**To-do list**:
- 1) From the 50's day post, list the terms and topics covered as new vocabulary with the class.
- 2) Please say how much of the school day the 50's day activities took up, according to the 50's day post.
- 3) In the 50's day post, why does the teacher consider the day worth the time it took?

**Text excerpt**:

Well, I am quite the rebel when it comes to doing what's best for my kids. I sneak art in on a weekly basis (shocking, right?); we still sing songs and laugh regularly-not always the approved curriculum. I decided to just declare Friday 50's day in our class. My kids have no clue about time periods and history-I could have justified the learning potential if I had to. The boys and girls were allowed to dress up in poodle skirts and Danny Zucko hairstyles. I got some little hanging records at the party supply store to put in our doorway. We made root beer floats (which almost none of them had ever even heard of before) and learned dances like the Pony and the Twist. We did cover some new vocabulary-they didn't know what "records" were or a "jukebox", we talked about diners and drive-in movies-way before 3-D anything. It took up maybe an hour of our day total, but I think it was totally worth it. We had a really good time and it will something they will remember long after the standardized test scores have come and gone!

**Data section**:
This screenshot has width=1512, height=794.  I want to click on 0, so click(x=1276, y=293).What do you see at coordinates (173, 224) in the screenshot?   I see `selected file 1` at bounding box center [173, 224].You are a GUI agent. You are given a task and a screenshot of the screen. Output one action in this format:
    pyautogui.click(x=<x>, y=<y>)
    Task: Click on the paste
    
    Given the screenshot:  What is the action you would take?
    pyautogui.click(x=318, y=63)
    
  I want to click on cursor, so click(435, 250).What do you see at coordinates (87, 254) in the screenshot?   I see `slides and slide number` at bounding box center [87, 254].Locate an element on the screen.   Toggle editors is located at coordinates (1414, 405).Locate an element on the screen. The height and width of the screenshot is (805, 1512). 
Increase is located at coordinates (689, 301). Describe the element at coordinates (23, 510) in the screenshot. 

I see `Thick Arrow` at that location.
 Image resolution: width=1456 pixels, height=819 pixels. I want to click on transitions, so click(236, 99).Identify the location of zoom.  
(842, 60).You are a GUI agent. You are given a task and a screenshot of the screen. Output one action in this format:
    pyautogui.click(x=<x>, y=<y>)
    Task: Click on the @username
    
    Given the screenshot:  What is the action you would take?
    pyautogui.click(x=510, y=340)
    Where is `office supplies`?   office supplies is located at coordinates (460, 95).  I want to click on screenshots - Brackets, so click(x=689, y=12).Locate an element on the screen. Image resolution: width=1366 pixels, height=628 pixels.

**Solutions to the problems**:
- 1) Records, jukebox, diners and drive-in movies.

- 2) Maybe an hour of the day in total.

- 3) The class had a really good time, and the teacher believes the day will be something the students remember long after the standardized test scores have come and gone.